I’ve also been running on my treadmill. I noticed that after all of my hard work the treadmill said I had only run some ridiculously small amount of mileage. Also, after I’ve finished torturing myself it says something completely asinine, like I’ve only burned 108 calories, which I always respond indignantly”You don’t know how much extra weight I’m lugging around as I run and you don’t know how short my legs are! If you knew that my legs are really as long as a short child’s, I’m sure you’d figure out I’ve burned more than 100 measly calories!” This is an ongoing conversation that my treadmill and I have.
So last week I decided that I really needed to run for distance. I figure that if I don’t start training by distance, somewhere around 2.7K I’ll be done running. My podcast will have reached the end, the podcaster will be announcing his congratulations and I’ll still be in the middle of the race. How much would that suck?
I abandoned the podcast, found some website that had a nice listing of “great songs to run to” and compiled a list from our already extensive music library.

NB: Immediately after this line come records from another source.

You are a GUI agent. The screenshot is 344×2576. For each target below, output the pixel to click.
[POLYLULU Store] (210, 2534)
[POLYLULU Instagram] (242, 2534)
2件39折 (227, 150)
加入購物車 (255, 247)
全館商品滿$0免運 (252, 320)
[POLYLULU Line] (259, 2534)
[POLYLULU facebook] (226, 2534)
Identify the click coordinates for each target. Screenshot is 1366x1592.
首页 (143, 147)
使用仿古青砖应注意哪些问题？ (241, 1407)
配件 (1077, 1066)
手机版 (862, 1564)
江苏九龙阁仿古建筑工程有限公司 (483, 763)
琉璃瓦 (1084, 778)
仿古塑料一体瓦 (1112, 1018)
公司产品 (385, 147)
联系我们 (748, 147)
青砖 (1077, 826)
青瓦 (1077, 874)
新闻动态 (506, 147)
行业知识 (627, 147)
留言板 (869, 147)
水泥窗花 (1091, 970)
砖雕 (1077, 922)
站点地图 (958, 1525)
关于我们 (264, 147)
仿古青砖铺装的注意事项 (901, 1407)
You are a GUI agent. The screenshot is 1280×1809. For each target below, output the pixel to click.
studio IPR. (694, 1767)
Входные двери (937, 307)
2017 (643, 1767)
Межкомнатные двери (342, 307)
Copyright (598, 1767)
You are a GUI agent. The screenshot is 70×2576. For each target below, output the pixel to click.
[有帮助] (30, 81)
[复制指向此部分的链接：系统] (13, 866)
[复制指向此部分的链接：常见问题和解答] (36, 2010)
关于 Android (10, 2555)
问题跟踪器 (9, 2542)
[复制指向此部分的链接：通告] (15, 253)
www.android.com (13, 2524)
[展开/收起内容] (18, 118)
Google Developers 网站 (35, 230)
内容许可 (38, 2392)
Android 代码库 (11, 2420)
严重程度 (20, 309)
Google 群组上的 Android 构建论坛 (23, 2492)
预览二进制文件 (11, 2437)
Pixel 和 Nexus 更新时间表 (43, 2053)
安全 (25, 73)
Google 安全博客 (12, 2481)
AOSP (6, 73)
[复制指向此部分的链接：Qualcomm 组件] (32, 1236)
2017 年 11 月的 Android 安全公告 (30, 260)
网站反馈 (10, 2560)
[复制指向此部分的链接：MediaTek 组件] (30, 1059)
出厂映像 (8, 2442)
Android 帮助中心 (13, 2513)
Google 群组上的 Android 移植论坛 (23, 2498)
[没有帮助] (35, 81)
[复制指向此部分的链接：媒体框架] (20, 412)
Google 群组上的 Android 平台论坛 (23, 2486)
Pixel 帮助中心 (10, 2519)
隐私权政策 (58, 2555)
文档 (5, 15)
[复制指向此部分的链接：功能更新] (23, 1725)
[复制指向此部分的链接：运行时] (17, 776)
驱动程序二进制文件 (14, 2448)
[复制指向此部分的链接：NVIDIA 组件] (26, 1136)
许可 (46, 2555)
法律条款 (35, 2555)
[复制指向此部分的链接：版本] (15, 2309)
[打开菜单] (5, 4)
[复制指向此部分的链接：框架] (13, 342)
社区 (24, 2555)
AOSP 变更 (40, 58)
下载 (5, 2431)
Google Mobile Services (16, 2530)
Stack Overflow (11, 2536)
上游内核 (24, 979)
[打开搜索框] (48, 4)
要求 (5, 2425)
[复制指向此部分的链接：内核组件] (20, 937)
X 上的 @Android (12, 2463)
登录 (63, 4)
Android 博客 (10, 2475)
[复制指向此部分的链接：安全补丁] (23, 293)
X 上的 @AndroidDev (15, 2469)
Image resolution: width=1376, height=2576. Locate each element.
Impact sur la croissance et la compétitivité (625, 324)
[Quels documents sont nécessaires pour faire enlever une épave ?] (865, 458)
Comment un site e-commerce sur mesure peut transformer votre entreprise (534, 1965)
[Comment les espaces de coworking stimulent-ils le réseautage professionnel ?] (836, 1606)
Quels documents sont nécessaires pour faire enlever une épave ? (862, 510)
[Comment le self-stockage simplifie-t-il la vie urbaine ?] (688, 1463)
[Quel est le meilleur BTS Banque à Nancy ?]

Let me tell you, running for distance was a lot harder than running for time. I don’t think I’ve ever sweated this much!
Amazingly, while I was running I finally found my rhythm. The rhythm led to my first runner’s high in a very long time, like probably a decade. It was amazing. My body felt like a finely oiled machine, with rhythm!
Up until that point I felt like at any moment I might literally keel over and die. I was hot and sweaty and beginning to wonder why I had decided to run in the first place.
Turns out, my muse is Hilary Duff. Who would have known? Who would have known that my body loves Lizzie McGuire? I hadn’t really ever listened to anything by Hilary Duff, so the next day I put the whole album on my ipod. I figured that she’d make the 5k a breeze. She didn’t really do it for me, I was rather disappointed, until I came to the same song. All of a sudden, there was the rhythm. I was gliding. The whole time, I was thinking to myself, “Wow, I’m a runner!”
I’m pretty sure that it was the beat. The song was a remix version. I had a great idea. I made a playlist for all songs in our itunes with “remix”, and put them all on my ipod. It was something ridiculous like 5 hours of music. I figured that what I didn’t like, I could just skip past.
The next day I ran. A good majority of the running had my finger on my ipod skipping to the next song. I was beginning to think it was a terrible idea after the 12th skip in a row. And then, there was Hilary again, and my rhythm. And after Hil (because at this point we’re rather familiar) a couple of other songs kept the rhythm going.
and then there was this.
Let me tell you, it’s rather difficult to run and laugh. There is no rhythm while you’re trying to catch a deep enough breath to laugh.
🙂
You go girl!
Keep it up! I know you can do it!!
Awesome! Running is the most fun ever but I still have noooooo rhythm at all!!!!
If Dave is half as good as he thinks he is (:oD) you should be able to sort that library of doom by BPM. If you can’t, send me the Hillary Song and I can tell you what else uses that beat.
You are awesome! I haven’t experienced a runner’s high (I don’t run, duh), but I have been walking a lot and get cranky (just ask Allen) if I don’t do it every day. My inspirational music these days is Muse and HIM….they get me through the third lap around Woodward Park.